= Exercise aim =
In the entries starting at the line containing "Viewport: 919px width, 618px height." and ending at the line containing "Action: click(x=116, y=197)", swap "Name Box" for "Formula Bar" and give back only those lines, otherwise unchanged.

= Data excerpts =

——————

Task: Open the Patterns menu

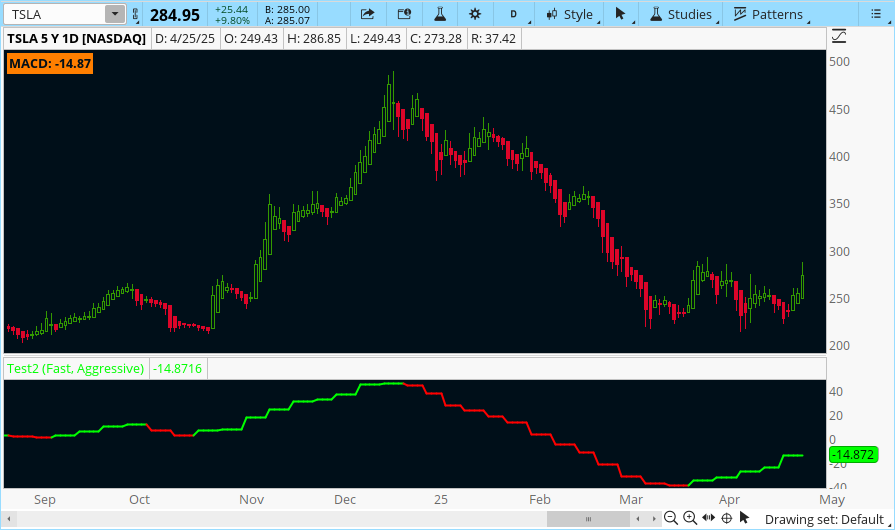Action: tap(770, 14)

——————

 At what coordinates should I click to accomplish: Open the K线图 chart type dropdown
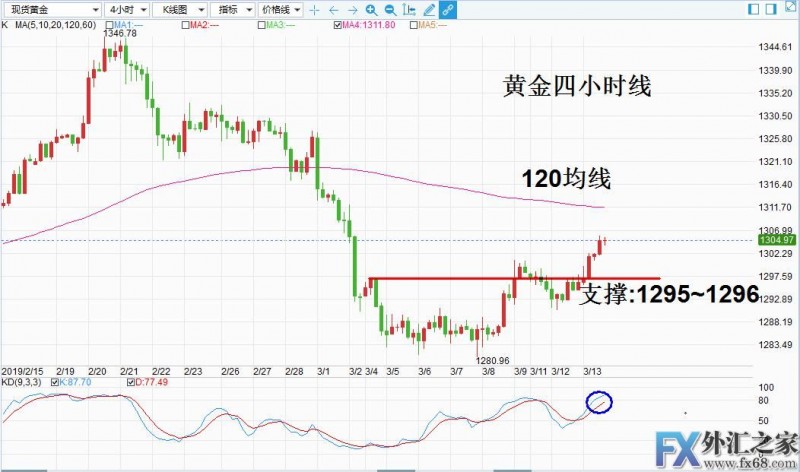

——————

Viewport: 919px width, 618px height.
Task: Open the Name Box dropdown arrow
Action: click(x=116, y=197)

——————

= Result of this task =
Viewport: 919px width, 618px height.
Task: Open the Formula Bar dropdown arrow
Action: click(x=116, y=197)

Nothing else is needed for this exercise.